● **Data provided**:
= Beginning of Section =

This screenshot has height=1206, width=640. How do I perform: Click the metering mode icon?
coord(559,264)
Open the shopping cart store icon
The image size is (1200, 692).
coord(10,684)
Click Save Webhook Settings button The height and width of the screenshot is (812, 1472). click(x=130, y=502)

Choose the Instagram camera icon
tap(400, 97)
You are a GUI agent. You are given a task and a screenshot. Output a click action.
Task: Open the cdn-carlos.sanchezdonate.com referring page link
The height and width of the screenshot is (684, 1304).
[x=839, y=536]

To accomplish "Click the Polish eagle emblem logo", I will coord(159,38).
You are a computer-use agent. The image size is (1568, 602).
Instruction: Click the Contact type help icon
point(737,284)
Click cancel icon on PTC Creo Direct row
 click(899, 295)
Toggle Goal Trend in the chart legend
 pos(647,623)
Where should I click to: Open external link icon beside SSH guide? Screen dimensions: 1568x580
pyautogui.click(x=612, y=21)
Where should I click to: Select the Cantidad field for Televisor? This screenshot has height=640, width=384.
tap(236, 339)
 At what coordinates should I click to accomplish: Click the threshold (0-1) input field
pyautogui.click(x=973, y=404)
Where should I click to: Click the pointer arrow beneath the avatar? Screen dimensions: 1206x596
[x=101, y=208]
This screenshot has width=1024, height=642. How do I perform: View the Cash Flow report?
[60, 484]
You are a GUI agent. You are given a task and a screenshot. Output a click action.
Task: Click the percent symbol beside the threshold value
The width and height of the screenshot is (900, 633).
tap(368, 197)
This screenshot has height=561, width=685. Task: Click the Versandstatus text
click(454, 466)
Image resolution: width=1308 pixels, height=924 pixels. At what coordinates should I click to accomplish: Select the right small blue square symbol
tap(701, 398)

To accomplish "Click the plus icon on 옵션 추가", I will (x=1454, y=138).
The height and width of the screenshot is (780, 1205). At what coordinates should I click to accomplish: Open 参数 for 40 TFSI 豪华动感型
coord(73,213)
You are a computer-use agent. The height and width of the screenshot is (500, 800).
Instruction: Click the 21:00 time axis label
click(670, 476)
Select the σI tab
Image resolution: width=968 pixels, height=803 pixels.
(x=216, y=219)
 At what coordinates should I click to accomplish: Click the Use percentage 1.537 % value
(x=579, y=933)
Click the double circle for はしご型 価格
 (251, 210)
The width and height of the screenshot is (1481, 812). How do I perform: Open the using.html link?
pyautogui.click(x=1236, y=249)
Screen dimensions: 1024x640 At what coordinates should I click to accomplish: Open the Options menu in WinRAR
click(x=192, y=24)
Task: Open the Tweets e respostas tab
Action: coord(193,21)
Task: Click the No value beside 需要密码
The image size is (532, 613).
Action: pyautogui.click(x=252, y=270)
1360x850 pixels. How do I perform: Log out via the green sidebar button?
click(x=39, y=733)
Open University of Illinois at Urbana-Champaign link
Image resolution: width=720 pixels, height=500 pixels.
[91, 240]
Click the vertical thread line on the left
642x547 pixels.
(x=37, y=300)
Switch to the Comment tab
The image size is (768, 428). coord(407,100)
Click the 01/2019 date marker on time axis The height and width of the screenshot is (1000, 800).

= End of Section =

● **Your assignment**:
All of the records above must be reproduced exactly.

● **Output**:
This screenshot has height=1206, width=640. How do I perform: Click the metering mode icon?
coord(559,264)
Open the shopping cart store icon
The image size is (1200, 692).
coord(10,684)
Click Save Webhook Settings button The height and width of the screenshot is (812, 1472). click(x=130, y=502)

Choose the Instagram camera icon
tap(400, 97)
You are a GUI agent. You are given a task and a screenshot. Output a click action.
Task: Open the cdn-carlos.sanchezdonate.com referring page link
The height and width of the screenshot is (684, 1304).
[x=839, y=536]

To accomplish "Click the Polish eagle emblem logo", I will coord(159,38).
You are a computer-use agent. The image size is (1568, 602).
Instruction: Click the Contact type help icon
point(737,284)
Click cancel icon on PTC Creo Direct row
 click(899, 295)
Toggle Goal Trend in the chart legend
 pos(647,623)
Where should I click to: Open external link icon beside SSH guide? Screen dimensions: 1568x580
pyautogui.click(x=612, y=21)
Where should I click to: Select the Cantidad field for Televisor? This screenshot has height=640, width=384.
tap(236, 339)
 At what coordinates should I click to accomplish: Click the threshold (0-1) input field
pyautogui.click(x=973, y=404)
Where should I click to: Click the pointer arrow beneath the avatar? Screen dimensions: 1206x596
[x=101, y=208]
This screenshot has width=1024, height=642. How do I perform: View the Cash Flow report?
[60, 484]
You are a GUI agent. You are given a task and a screenshot. Output a click action.
Task: Click the percent symbol beside the threshold value
The width and height of the screenshot is (900, 633).
tap(368, 197)
This screenshot has height=561, width=685. Task: Click the Versandstatus text
click(454, 466)
Image resolution: width=1308 pixels, height=924 pixels. At what coordinates should I click to accomplish: Select the right small blue square symbol
tap(701, 398)

To accomplish "Click the plus icon on 옵션 추가", I will (x=1454, y=138).
The height and width of the screenshot is (780, 1205). At what coordinates should I click to accomplish: Open 参数 for 40 TFSI 豪华动感型
coord(73,213)
You are a computer-use agent. The height and width of the screenshot is (500, 800).
Instruction: Click the 21:00 time axis label
click(670, 476)
Select the σI tab
Image resolution: width=968 pixels, height=803 pixels.
(x=216, y=219)
 At what coordinates should I click to accomplish: Click the Use percentage 1.537 % value
(x=579, y=933)
Click the double circle for はしご型 価格
 (251, 210)
The width and height of the screenshot is (1481, 812). How do I perform: Open the using.html link?
pyautogui.click(x=1236, y=249)
Screen dimensions: 1024x640 At what coordinates should I click to accomplish: Open the Options menu in WinRAR
click(x=192, y=24)
Task: Open the Tweets e respostas tab
Action: coord(193,21)
Task: Click the No value beside 需要密码
The image size is (532, 613).
Action: pyautogui.click(x=252, y=270)
1360x850 pixels. How do I perform: Log out via the green sidebar button?
click(x=39, y=733)
Open University of Illinois at Urbana-Champaign link
Image resolution: width=720 pixels, height=500 pixels.
[91, 240]
Click the vertical thread line on the left
642x547 pixels.
(x=37, y=300)
Switch to the Comment tab
The image size is (768, 428). coord(407,100)
Click the 01/2019 date marker on time axis The height and width of the screenshot is (1000, 800).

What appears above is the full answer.